2.9. Cell Isolation and Characterization

Fetal muscle tissue was washed in phosphate buffer saline (PBS 1X) + 4% streptomycin and penicillin in a 15 mL falcon tube under manual agitation for approximately 10 min to ensure the material was clean. Then, the tissues were fragmented into explants to obtain muscle-derived cells. The cells were cultured in Alpha-MEM/F12 media supplemented with 10% BFS and 1% antibiotics at 37 °C and 5% CO₂. P1 to P3 cells were used for the experiments.

In order to characterize the myoblasts, immunofluorescence for MyoD, vimentin, and N-cadherin were performed. Cells were fixed in 4% PFA for 10 min, dried at room temperature for 5 min, incubated in PBS + 10% goat serum for 1 h, and incubated with primary antibodies overnight at 4 °C in a dark, humid chamber. The antibodies and dilutions used are listed in Table 1. Then, the slides were washed (3x, 5 min each) with PBS + 1% goat serum at room temperature, incubated with the secondary antibody for 1 h, and protected from light. The slides were washed in PBS solution (3x, 5 min), incubated with DAPI (1:10,000) for 10 min at room temperature, and washed again with PBS (3x, 5 min). They were analyzed under a confocal microscope (FV1000 Olympus IX81, Japan) with 20x and 40x objectives on the Nikon Eclipse E-80i fluorescence light microscope from the Advanced Center for Image Diagnosis—CADI-FMVZ-USP.
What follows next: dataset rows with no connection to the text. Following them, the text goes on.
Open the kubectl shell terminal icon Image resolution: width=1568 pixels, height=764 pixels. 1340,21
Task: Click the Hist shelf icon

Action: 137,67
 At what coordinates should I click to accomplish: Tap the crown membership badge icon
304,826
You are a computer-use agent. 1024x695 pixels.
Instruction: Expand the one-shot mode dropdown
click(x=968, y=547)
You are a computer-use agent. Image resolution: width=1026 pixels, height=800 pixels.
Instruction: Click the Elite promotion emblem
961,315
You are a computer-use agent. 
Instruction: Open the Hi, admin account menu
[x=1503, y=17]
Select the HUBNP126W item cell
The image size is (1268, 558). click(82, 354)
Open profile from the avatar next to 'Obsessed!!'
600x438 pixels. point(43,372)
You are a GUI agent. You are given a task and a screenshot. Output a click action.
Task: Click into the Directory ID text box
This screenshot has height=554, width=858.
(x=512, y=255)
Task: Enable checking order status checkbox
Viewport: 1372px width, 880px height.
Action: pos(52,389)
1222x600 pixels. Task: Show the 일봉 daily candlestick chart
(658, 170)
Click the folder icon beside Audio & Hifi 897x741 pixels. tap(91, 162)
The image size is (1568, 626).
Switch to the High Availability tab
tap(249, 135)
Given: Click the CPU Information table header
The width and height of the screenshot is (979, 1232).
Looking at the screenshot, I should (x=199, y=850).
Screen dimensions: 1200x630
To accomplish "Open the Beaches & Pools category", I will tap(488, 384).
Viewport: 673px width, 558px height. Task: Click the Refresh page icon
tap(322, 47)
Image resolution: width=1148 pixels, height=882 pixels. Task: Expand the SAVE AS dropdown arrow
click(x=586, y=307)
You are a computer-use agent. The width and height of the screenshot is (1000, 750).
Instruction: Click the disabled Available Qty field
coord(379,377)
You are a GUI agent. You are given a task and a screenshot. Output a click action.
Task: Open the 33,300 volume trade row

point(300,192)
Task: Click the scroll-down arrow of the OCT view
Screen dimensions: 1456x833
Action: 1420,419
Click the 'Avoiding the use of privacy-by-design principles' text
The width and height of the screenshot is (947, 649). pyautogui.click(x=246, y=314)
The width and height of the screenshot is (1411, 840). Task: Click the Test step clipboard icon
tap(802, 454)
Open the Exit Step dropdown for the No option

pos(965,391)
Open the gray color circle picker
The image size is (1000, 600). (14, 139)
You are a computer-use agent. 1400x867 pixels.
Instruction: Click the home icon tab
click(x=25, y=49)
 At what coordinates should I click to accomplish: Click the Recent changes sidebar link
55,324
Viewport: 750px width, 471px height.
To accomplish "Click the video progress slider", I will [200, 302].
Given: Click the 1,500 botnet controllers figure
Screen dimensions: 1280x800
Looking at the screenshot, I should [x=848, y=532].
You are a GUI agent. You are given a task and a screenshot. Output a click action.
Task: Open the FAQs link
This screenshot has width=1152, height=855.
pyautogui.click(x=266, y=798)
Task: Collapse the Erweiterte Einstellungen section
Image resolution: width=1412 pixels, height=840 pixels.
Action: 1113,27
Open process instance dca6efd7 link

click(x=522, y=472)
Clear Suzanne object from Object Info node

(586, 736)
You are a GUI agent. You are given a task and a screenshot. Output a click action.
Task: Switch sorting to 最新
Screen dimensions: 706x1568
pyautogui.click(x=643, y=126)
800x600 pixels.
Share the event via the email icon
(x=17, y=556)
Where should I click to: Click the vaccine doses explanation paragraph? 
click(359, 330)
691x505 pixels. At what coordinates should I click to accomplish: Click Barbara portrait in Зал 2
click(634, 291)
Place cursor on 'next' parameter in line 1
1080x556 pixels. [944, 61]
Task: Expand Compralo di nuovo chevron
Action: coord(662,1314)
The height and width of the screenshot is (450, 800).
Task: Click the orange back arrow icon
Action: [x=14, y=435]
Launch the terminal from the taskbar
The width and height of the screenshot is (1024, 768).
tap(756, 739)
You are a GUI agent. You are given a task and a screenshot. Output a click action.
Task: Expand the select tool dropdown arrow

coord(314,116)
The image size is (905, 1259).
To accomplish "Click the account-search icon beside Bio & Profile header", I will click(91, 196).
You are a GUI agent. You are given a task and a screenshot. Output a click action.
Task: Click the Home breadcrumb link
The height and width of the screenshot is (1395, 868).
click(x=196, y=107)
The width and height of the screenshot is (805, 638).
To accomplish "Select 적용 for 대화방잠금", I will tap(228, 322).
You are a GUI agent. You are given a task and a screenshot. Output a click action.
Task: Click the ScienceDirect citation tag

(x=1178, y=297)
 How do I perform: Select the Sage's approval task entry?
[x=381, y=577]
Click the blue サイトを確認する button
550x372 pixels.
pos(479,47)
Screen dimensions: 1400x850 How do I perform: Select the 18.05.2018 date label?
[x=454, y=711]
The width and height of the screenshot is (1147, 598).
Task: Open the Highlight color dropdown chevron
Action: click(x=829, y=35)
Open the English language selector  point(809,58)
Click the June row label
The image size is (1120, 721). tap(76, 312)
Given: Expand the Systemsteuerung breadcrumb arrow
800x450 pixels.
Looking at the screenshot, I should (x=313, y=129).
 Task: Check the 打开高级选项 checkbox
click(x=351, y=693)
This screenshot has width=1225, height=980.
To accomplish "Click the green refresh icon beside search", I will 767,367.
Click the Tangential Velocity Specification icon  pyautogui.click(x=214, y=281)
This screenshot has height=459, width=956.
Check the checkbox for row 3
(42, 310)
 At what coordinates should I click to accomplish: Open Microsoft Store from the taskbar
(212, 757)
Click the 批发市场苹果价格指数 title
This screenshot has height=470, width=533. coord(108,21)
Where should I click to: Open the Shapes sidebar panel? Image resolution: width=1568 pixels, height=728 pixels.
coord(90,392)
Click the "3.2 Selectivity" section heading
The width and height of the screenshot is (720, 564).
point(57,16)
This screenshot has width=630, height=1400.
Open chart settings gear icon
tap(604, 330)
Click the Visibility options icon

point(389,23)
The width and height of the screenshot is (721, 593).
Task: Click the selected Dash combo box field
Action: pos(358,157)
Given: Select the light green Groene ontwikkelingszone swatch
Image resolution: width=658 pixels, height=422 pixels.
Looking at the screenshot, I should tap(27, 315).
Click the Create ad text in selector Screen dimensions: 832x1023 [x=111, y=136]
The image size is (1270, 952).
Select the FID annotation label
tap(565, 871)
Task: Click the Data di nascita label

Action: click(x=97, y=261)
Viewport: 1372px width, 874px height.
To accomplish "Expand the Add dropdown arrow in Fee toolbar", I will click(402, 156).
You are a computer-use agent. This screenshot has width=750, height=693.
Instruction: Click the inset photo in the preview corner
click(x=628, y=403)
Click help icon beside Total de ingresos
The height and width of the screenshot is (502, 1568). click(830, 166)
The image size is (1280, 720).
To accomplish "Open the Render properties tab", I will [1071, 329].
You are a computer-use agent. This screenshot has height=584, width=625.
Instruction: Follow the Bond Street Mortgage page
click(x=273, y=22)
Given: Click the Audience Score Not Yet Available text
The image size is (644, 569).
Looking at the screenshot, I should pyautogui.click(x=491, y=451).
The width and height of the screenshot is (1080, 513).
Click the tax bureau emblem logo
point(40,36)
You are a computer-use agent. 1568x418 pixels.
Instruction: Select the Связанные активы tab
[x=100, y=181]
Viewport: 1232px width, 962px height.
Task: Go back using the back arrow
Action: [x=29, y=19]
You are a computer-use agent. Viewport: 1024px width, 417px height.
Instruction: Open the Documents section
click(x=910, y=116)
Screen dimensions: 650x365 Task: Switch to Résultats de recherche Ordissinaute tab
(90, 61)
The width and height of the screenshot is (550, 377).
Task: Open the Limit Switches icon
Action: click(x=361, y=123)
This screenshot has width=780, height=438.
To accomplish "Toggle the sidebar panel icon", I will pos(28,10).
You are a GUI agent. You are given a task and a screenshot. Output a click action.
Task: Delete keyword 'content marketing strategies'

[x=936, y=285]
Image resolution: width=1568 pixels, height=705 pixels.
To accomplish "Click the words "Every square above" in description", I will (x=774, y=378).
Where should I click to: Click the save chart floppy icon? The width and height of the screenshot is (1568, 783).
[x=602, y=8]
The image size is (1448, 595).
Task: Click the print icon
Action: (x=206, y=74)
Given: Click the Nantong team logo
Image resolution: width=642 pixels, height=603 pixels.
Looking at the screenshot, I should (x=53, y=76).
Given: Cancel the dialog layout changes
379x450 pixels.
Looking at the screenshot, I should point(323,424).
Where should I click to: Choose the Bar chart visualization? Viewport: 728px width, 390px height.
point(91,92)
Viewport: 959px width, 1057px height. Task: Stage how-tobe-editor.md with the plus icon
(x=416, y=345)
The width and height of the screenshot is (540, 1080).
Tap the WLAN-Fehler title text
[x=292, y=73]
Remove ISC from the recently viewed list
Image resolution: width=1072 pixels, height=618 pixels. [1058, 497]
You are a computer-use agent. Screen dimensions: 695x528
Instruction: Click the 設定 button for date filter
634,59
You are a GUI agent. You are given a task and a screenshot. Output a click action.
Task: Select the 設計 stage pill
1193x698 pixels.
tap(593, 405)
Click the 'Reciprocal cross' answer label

2.10. Scaffold Sterilization

Scaffold fragments were dried in a critical point device with CO₂, passed through a series of 70% alcohol three times for 3 min, and placed in ultraviolet (UV) light for 10 min before starting the recellularization protocol.

2.11. Three-Dimensional Culture of Fetal Muscle-Derived Cells

After the characterization, the scaffolds were immersed in Alpha-MEM supplemented with 10% BFS and incubated at 37 °C and 5% CO₂ for 48 h to attest to the biomaterial sterility. Afterward, 5 × 10⁴ bovine fetal skeletal muscle-derived cells were seeded under the same culture condition for 4, 8, and 10 days. Then, the fragments with seeded cells were fixed for SEM analysis.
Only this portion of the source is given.